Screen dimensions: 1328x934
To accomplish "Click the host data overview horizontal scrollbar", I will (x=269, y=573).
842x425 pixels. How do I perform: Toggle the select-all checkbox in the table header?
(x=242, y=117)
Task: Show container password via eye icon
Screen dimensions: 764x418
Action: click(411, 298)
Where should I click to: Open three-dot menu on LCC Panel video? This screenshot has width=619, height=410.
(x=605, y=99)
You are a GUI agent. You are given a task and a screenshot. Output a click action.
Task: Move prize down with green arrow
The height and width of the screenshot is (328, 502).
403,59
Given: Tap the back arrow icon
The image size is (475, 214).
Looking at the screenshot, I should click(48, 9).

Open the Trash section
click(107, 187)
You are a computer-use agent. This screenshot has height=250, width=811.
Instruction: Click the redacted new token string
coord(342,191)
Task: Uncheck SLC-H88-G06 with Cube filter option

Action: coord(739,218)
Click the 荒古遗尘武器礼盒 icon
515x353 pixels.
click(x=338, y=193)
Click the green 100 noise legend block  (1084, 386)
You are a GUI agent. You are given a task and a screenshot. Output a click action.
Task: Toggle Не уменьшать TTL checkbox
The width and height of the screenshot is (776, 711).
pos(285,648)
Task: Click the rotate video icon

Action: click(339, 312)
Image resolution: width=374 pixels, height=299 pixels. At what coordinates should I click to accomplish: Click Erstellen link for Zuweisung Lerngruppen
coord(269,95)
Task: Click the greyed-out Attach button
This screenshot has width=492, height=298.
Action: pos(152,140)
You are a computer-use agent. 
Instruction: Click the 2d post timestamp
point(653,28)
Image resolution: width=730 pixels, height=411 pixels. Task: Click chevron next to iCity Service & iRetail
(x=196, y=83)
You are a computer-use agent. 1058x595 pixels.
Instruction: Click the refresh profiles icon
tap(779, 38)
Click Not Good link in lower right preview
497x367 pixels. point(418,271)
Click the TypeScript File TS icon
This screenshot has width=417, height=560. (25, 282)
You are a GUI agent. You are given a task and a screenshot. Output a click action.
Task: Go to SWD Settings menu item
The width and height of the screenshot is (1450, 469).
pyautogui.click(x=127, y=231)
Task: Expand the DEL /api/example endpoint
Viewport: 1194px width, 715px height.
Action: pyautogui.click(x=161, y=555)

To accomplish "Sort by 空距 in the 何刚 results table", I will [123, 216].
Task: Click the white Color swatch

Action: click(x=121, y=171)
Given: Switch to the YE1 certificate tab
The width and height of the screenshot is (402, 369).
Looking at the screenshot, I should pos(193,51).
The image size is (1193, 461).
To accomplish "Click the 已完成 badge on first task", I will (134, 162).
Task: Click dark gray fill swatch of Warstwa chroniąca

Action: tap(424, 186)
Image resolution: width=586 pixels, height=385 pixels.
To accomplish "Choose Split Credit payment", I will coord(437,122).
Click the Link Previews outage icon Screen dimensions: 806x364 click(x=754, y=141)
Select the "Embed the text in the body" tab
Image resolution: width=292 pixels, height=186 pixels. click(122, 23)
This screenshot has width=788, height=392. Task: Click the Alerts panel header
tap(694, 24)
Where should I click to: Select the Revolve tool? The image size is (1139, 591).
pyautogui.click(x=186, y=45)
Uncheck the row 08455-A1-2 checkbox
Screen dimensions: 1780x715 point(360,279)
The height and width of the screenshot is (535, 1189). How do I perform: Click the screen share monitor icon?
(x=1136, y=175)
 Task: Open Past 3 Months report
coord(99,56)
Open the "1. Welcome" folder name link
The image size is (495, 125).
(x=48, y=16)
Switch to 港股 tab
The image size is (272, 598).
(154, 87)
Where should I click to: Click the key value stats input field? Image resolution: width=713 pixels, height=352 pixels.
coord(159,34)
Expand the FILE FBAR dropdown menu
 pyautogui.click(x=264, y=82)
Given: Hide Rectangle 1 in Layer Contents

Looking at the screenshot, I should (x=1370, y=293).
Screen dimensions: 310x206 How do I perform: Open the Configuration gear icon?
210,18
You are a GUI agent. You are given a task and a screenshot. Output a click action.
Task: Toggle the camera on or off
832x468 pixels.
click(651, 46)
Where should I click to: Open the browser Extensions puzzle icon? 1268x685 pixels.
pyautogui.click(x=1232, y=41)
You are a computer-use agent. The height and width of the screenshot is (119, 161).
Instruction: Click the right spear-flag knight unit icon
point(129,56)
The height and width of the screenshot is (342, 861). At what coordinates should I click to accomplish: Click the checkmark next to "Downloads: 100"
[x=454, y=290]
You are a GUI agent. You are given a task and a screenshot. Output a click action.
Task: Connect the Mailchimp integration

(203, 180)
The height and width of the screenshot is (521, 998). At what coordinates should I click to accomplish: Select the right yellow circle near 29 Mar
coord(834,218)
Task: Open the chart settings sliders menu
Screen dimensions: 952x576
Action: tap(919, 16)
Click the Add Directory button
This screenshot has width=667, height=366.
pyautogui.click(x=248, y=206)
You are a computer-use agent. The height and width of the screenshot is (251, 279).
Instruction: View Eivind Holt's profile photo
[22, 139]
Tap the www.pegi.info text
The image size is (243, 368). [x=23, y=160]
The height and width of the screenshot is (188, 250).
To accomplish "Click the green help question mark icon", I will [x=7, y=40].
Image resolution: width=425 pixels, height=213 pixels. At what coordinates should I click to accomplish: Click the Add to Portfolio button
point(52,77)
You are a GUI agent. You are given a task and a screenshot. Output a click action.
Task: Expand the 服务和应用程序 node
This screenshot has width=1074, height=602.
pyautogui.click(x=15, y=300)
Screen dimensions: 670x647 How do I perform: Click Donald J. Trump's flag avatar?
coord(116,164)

• Try it:
Each record above is to be given again without any change to its wording.

• Completed exercise:
Screen dimensions: 1328x934
To accomplish "Click the host data overview horizontal scrollbar", I will (x=269, y=573).
842x425 pixels. How do I perform: Toggle the select-all checkbox in the table header?
(x=242, y=117)
Task: Show container password via eye icon
Screen dimensions: 764x418
Action: click(411, 298)
Where should I click to: Open three-dot menu on LCC Panel video? This screenshot has width=619, height=410.
(x=605, y=99)
You are a GUI agent. You are given a task and a screenshot. Output a click action.
Task: Move prize down with green arrow
The height and width of the screenshot is (328, 502).
403,59
Given: Tap the back arrow icon
The image size is (475, 214).
Looking at the screenshot, I should click(48, 9).

Open the Trash section
click(107, 187)
You are a computer-use agent. This screenshot has height=250, width=811.
Instruction: Click the redacted new token string
coord(342,191)
Task: Uncheck SLC-H88-G06 with Cube filter option

Action: coord(739,218)
Click the 荒古遗尘武器礼盒 icon
515x353 pixels.
click(x=338, y=193)
Click the green 100 noise legend block  (1084, 386)
You are a GUI agent. You are given a task and a screenshot. Output a click action.
Task: Toggle Не уменьшать TTL checkbox
The width and height of the screenshot is (776, 711).
pos(285,648)
Task: Click the rotate video icon

Action: click(339, 312)
Image resolution: width=374 pixels, height=299 pixels. At what coordinates should I click to accomplish: Click Erstellen link for Zuweisung Lerngruppen
coord(269,95)
Task: Click the greyed-out Attach button
This screenshot has width=492, height=298.
Action: pos(152,140)
You are a computer-use agent. 
Instruction: Click the 2d post timestamp
point(653,28)
Image resolution: width=730 pixels, height=411 pixels. Task: Click chevron next to iCity Service & iRetail
(x=196, y=83)
You are a computer-use agent. 1058x595 pixels.
Instruction: Click the refresh profiles icon
tap(779, 38)
Click Not Good link in lower right preview
497x367 pixels. point(418,271)
Click the TypeScript File TS icon
This screenshot has width=417, height=560. (25, 282)
You are a GUI agent. You are given a task and a screenshot. Output a click action.
Task: Go to SWD Settings menu item
The width and height of the screenshot is (1450, 469).
pyautogui.click(x=127, y=231)
Task: Expand the DEL /api/example endpoint
Viewport: 1194px width, 715px height.
Action: pyautogui.click(x=161, y=555)

To accomplish "Sort by 空距 in the 何刚 results table", I will [123, 216].
Task: Click the white Color swatch

Action: click(x=121, y=171)
Given: Switch to the YE1 certificate tab
The width and height of the screenshot is (402, 369).
Looking at the screenshot, I should pos(193,51).
The image size is (1193, 461).
To accomplish "Click the 已完成 badge on first task", I will (134, 162).
Task: Click dark gray fill swatch of Warstwa chroniąca

Action: tap(424, 186)
Image resolution: width=586 pixels, height=385 pixels.
To accomplish "Choose Split Credit payment", I will coord(437,122).
Click the Link Previews outage icon Screen dimensions: 806x364 click(x=754, y=141)
Select the "Embed the text in the body" tab
Image resolution: width=292 pixels, height=186 pixels. click(122, 23)
This screenshot has width=788, height=392. Task: Click the Alerts panel header
tap(694, 24)
Where should I click to: Select the Revolve tool? The image size is (1139, 591).
pyautogui.click(x=186, y=45)
Uncheck the row 08455-A1-2 checkbox
Screen dimensions: 1780x715 point(360,279)
The height and width of the screenshot is (535, 1189). How do I perform: Click the screen share monitor icon?
(x=1136, y=175)
 Task: Open Past 3 Months report
coord(99,56)
Open the "1. Welcome" folder name link
The image size is (495, 125).
(x=48, y=16)
Switch to 港股 tab
The image size is (272, 598).
(154, 87)
Where should I click to: Click the key value stats input field? Image resolution: width=713 pixels, height=352 pixels.
coord(159,34)
Expand the FILE FBAR dropdown menu
 pyautogui.click(x=264, y=82)
Given: Hide Rectangle 1 in Layer Contents

Looking at the screenshot, I should (x=1370, y=293).
Screen dimensions: 310x206 How do I perform: Open the Configuration gear icon?
210,18
You are a GUI agent. You are given a task and a screenshot. Output a click action.
Task: Toggle the camera on or off
832x468 pixels.
click(651, 46)
Where should I click to: Open the browser Extensions puzzle icon? 1268x685 pixels.
pyautogui.click(x=1232, y=41)
You are a computer-use agent. The height and width of the screenshot is (119, 161).
Instruction: Click the right spear-flag knight unit icon
point(129,56)
The height and width of the screenshot is (342, 861). At what coordinates should I click to accomplish: Click the checkmark next to "Downloads: 100"
[x=454, y=290]
You are a GUI agent. You are given a task and a screenshot. Output a click action.
Task: Connect the Mailchimp integration

(203, 180)
The height and width of the screenshot is (521, 998). At what coordinates should I click to accomplish: Select the right yellow circle near 29 Mar
coord(834,218)
Task: Open the chart settings sliders menu
Screen dimensions: 952x576
Action: tap(919, 16)
Click the Add Directory button
This screenshot has width=667, height=366.
pyautogui.click(x=248, y=206)
You are a computer-use agent. The height and width of the screenshot is (251, 279).
Instruction: View Eivind Holt's profile photo
[22, 139]
Tap the www.pegi.info text
The image size is (243, 368). [x=23, y=160]
The height and width of the screenshot is (188, 250).
To accomplish "Click the green help question mark icon", I will [x=7, y=40].
Image resolution: width=425 pixels, height=213 pixels. At what coordinates should I click to accomplish: Click the Add to Portfolio button
point(52,77)
You are a GUI agent. You are given a task and a screenshot. Output a click action.
Task: Expand the 服务和应用程序 node
This screenshot has width=1074, height=602.
pyautogui.click(x=15, y=300)
Screen dimensions: 670x647 How do I perform: Click Donald J. Trump's flag avatar?
coord(116,164)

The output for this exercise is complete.